#### [SOURCE DATA]
——————————

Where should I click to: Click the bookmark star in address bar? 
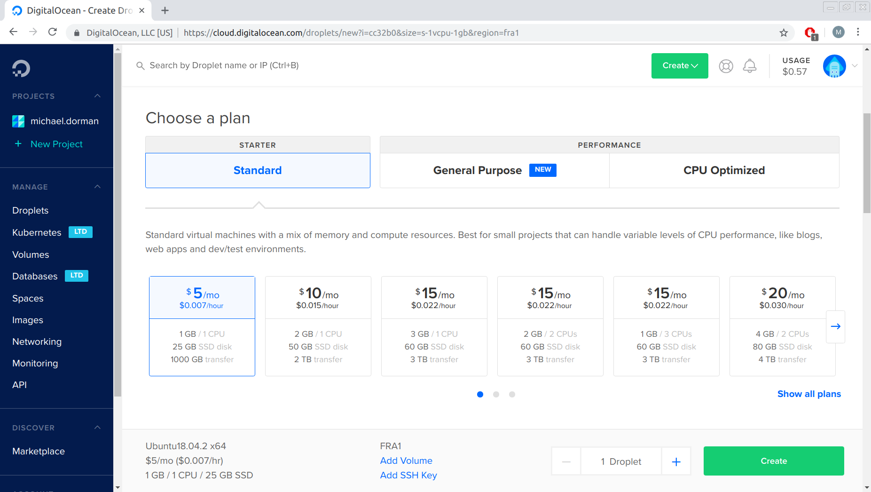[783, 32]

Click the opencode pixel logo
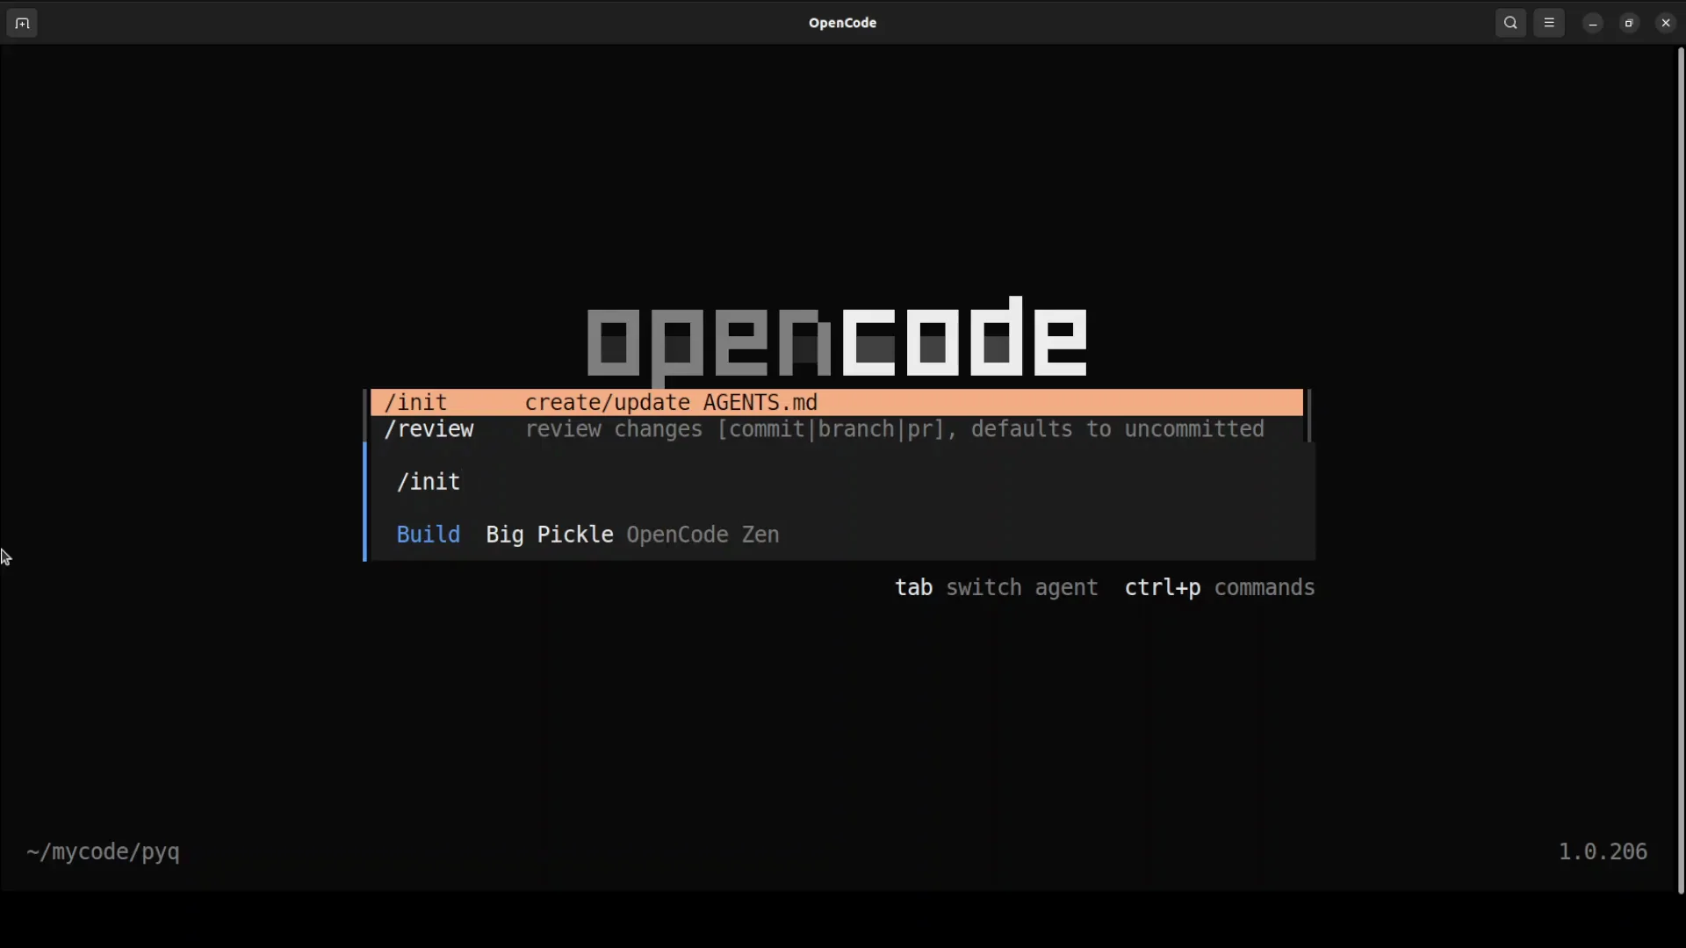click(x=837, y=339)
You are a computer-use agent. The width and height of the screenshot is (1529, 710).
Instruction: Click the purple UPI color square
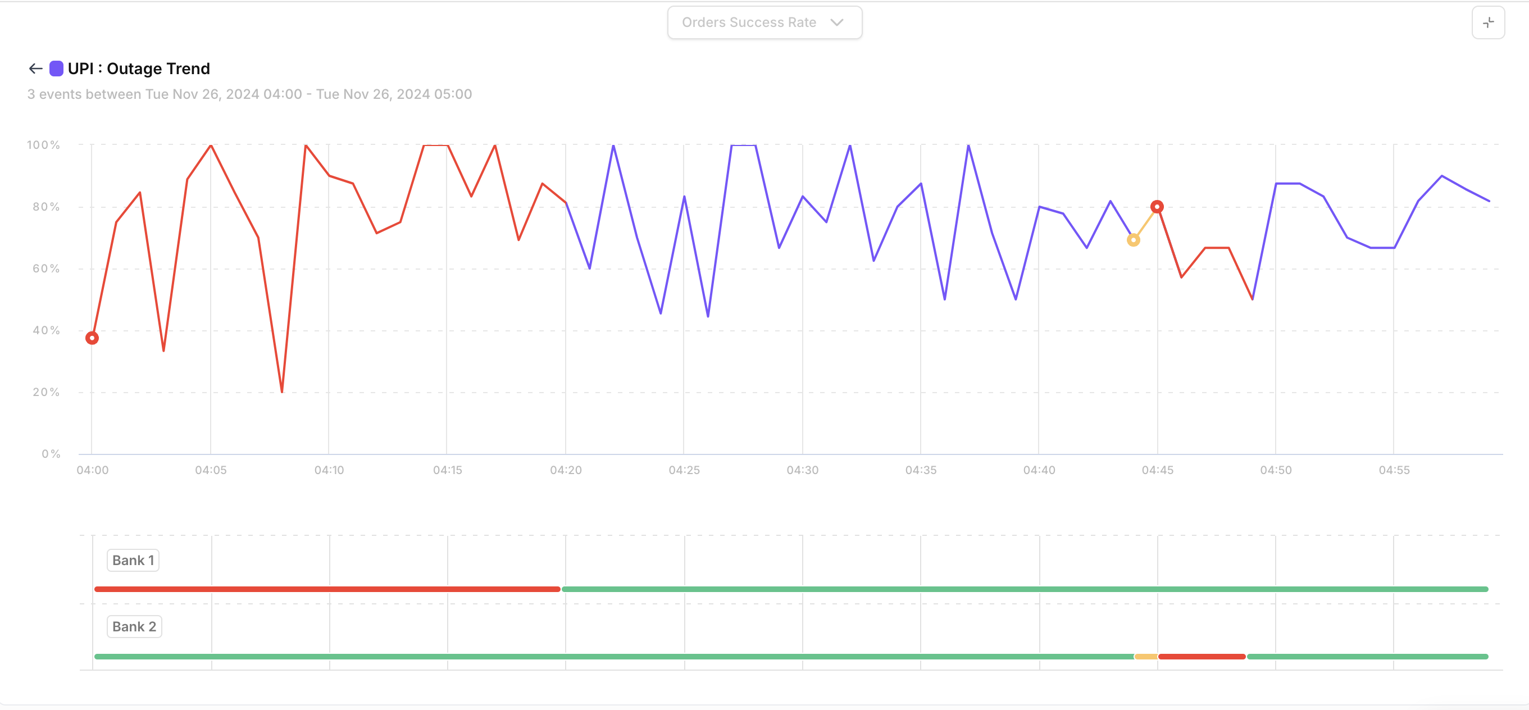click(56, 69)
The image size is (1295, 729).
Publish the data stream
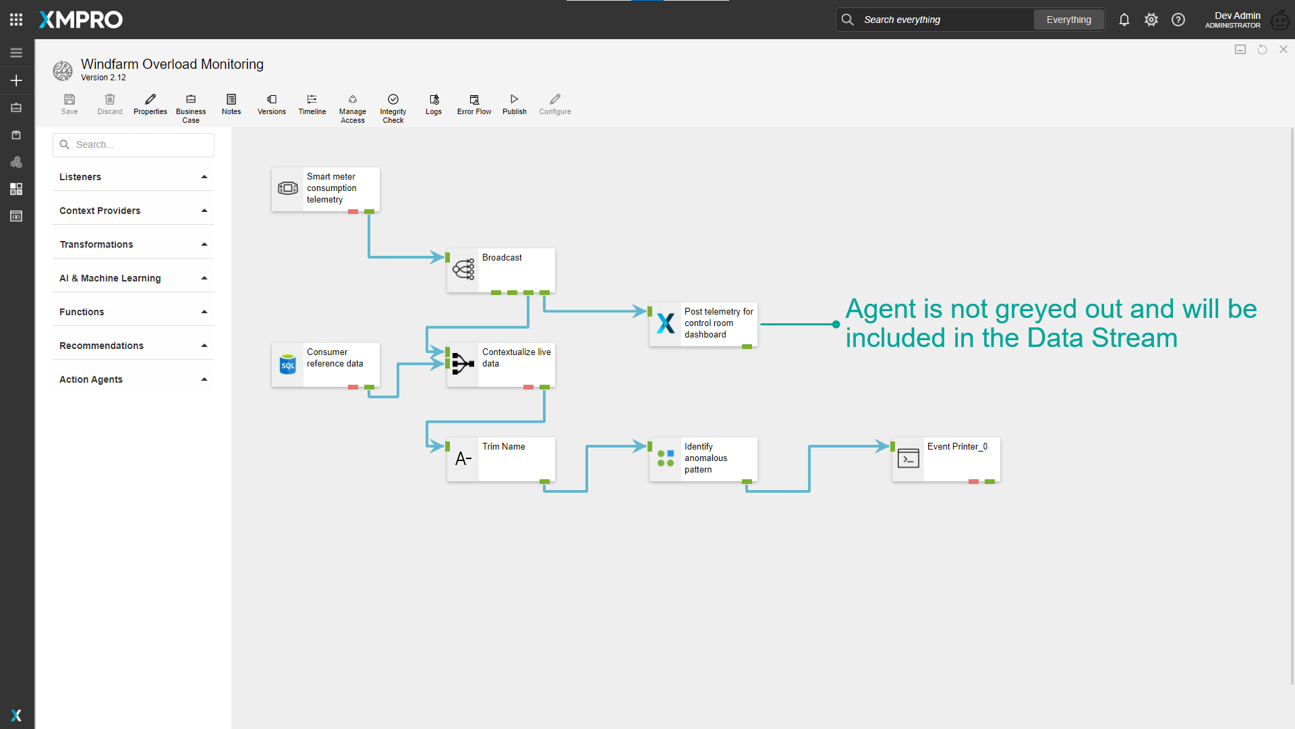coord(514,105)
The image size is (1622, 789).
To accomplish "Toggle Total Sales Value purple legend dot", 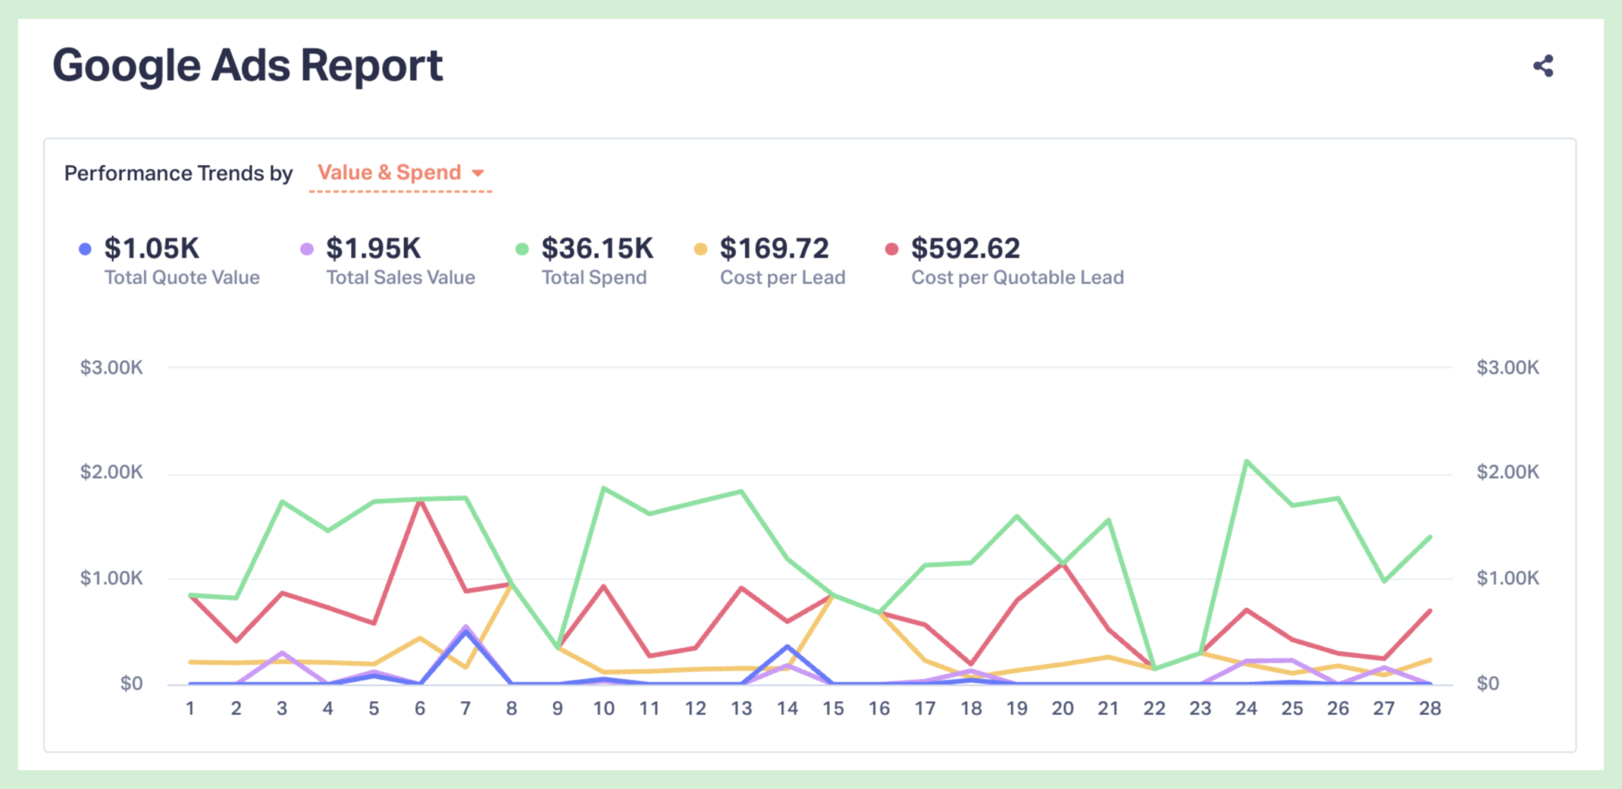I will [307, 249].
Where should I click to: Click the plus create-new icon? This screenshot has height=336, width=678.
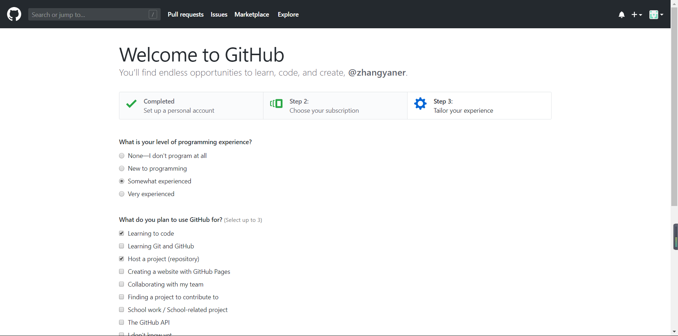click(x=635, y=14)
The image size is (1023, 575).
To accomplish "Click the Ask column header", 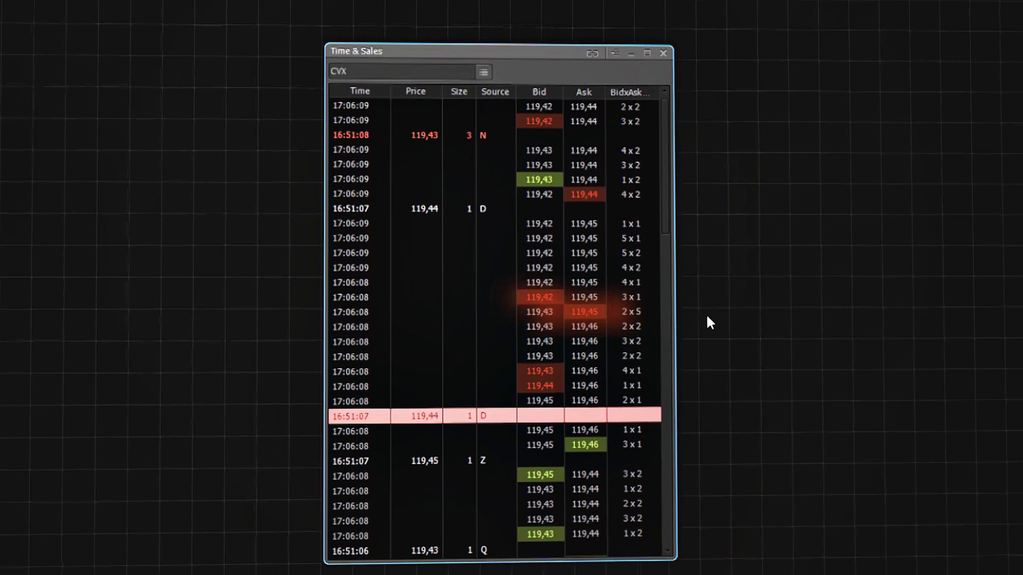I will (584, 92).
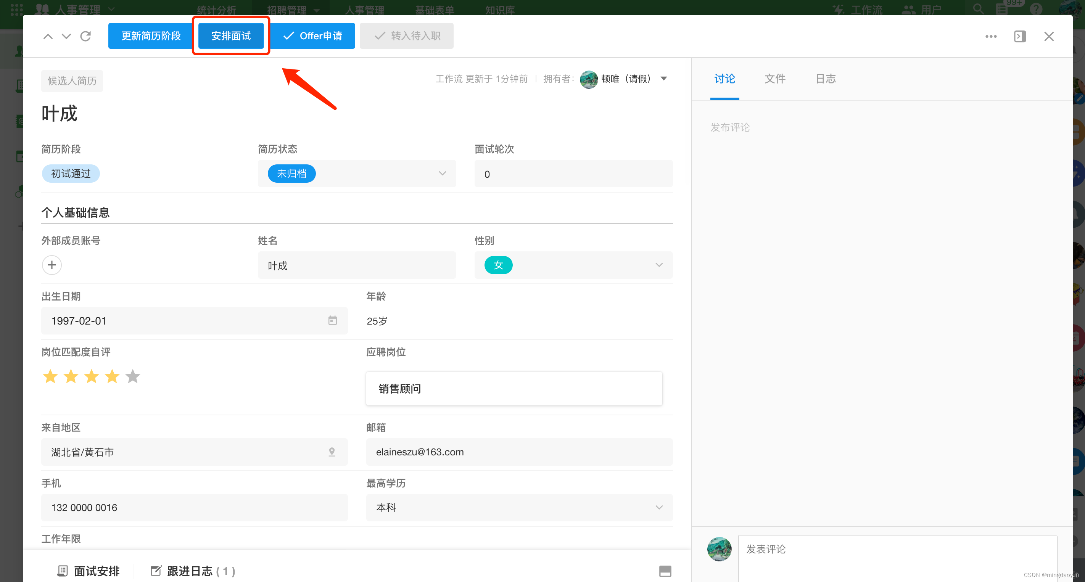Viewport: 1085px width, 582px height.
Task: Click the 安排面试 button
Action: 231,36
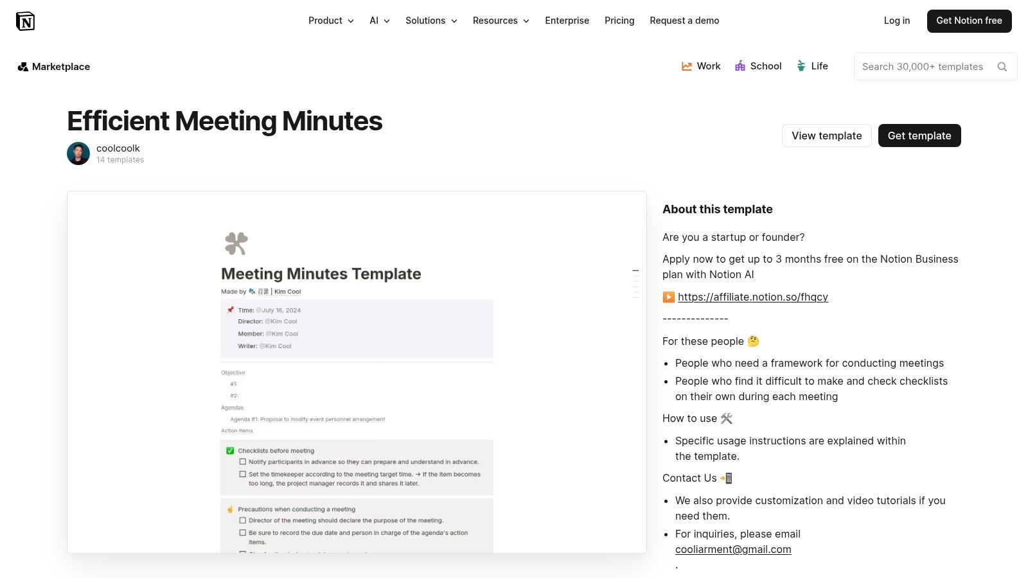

——————————

#### [ACTION ITEM]
Copy each line of the listing that carries the word "image".

#### [SOLUTION TO THIS PROBLEM]
The image size is (1295, 729).
The image size is (1622, 789).
The image size is (1023, 575).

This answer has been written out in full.